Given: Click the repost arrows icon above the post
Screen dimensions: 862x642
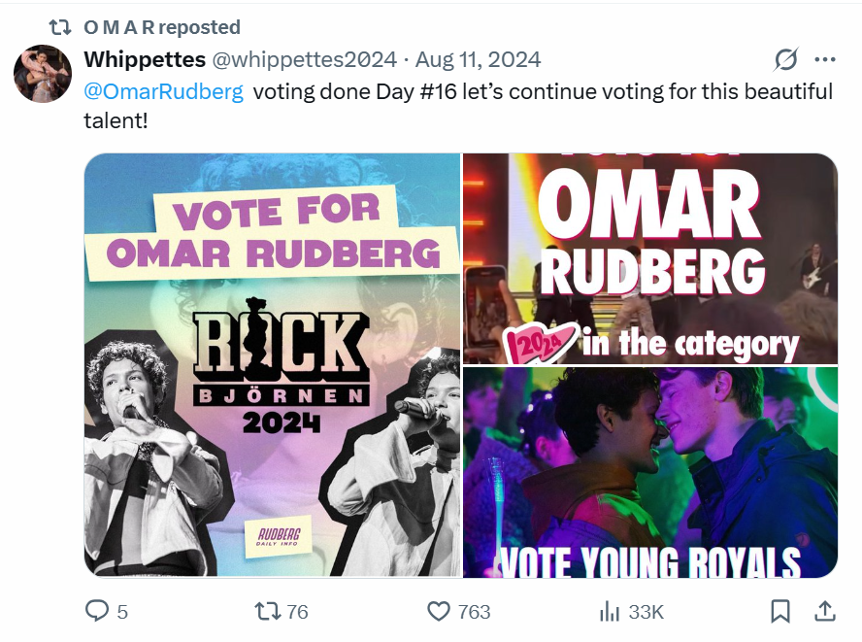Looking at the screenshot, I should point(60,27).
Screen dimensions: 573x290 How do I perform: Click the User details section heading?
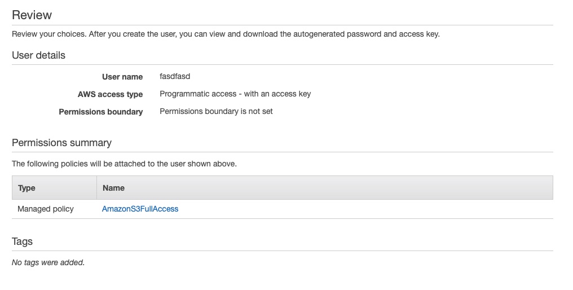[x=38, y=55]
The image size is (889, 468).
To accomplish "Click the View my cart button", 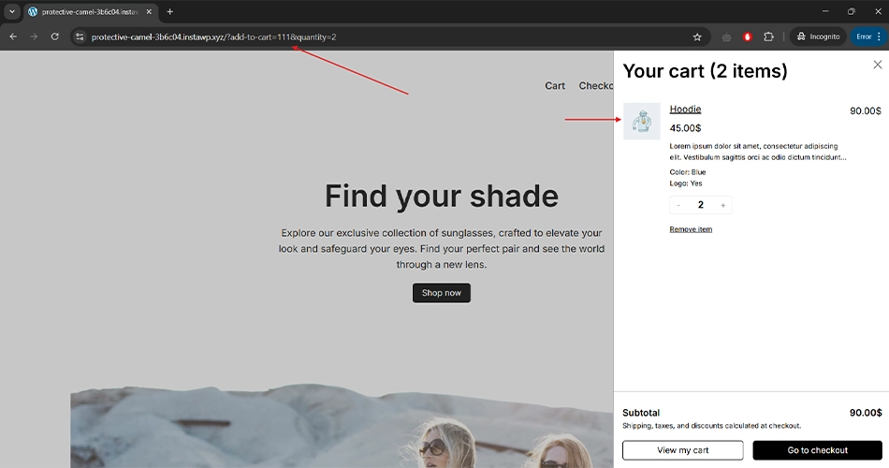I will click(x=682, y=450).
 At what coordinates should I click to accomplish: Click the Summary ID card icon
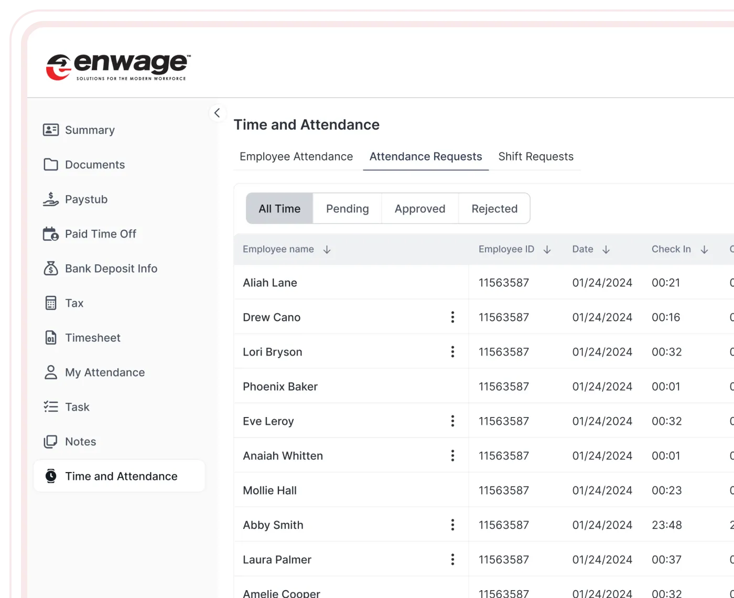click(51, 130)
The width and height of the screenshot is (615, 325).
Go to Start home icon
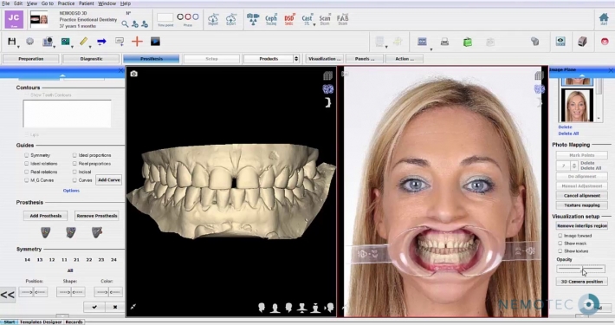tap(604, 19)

____________________

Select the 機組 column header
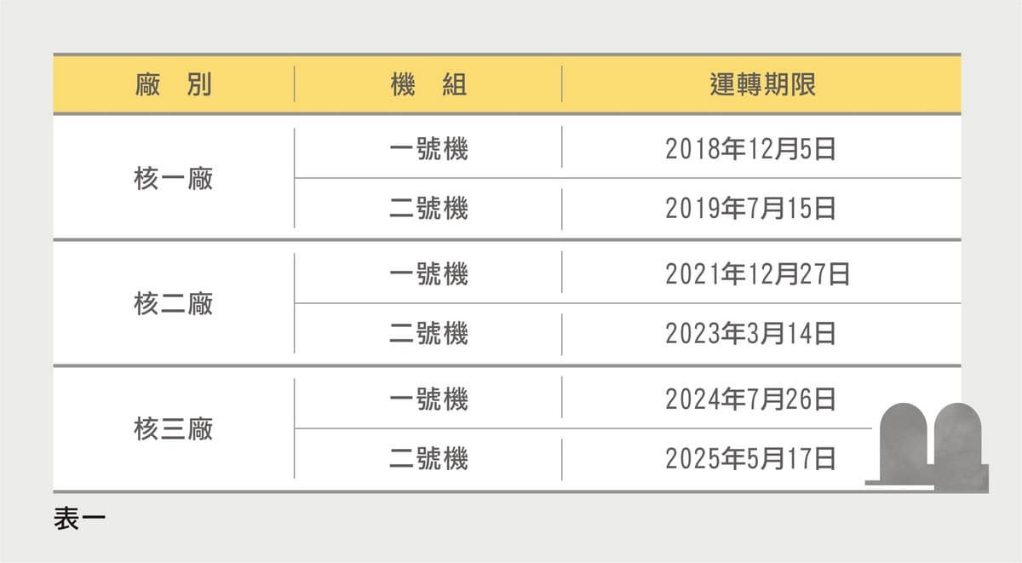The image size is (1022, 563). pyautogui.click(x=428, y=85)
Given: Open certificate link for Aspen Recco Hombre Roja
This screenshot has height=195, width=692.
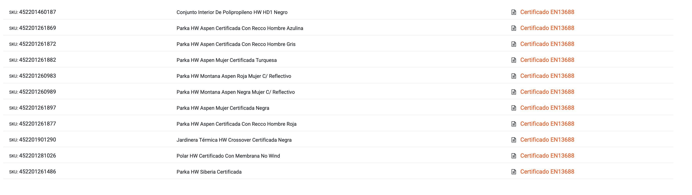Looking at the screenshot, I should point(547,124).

____________________

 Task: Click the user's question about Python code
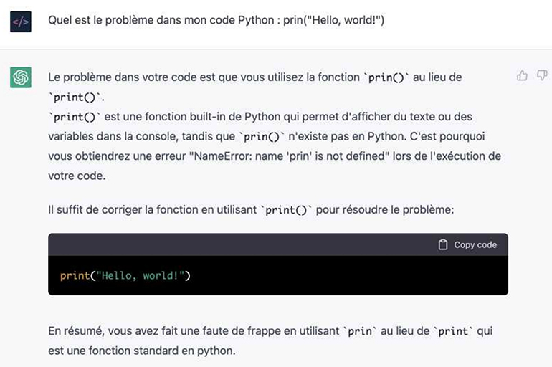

____________________

### What you are asked to do
Rewrite the data from the line with "Given: Click the" up to and including the line with "[x=38, y=55]", replacing "Screen dimensions" with "Screen size" and changing nothing else. Leave the pictures out.

### Completed exercise
Given: Click the repost arrows icon above the post
Screen size: 862x642
Looking at the screenshot, I should point(60,27).
Screen size: 573x290 How do I perform: Click the User details section heading?
[x=38, y=55]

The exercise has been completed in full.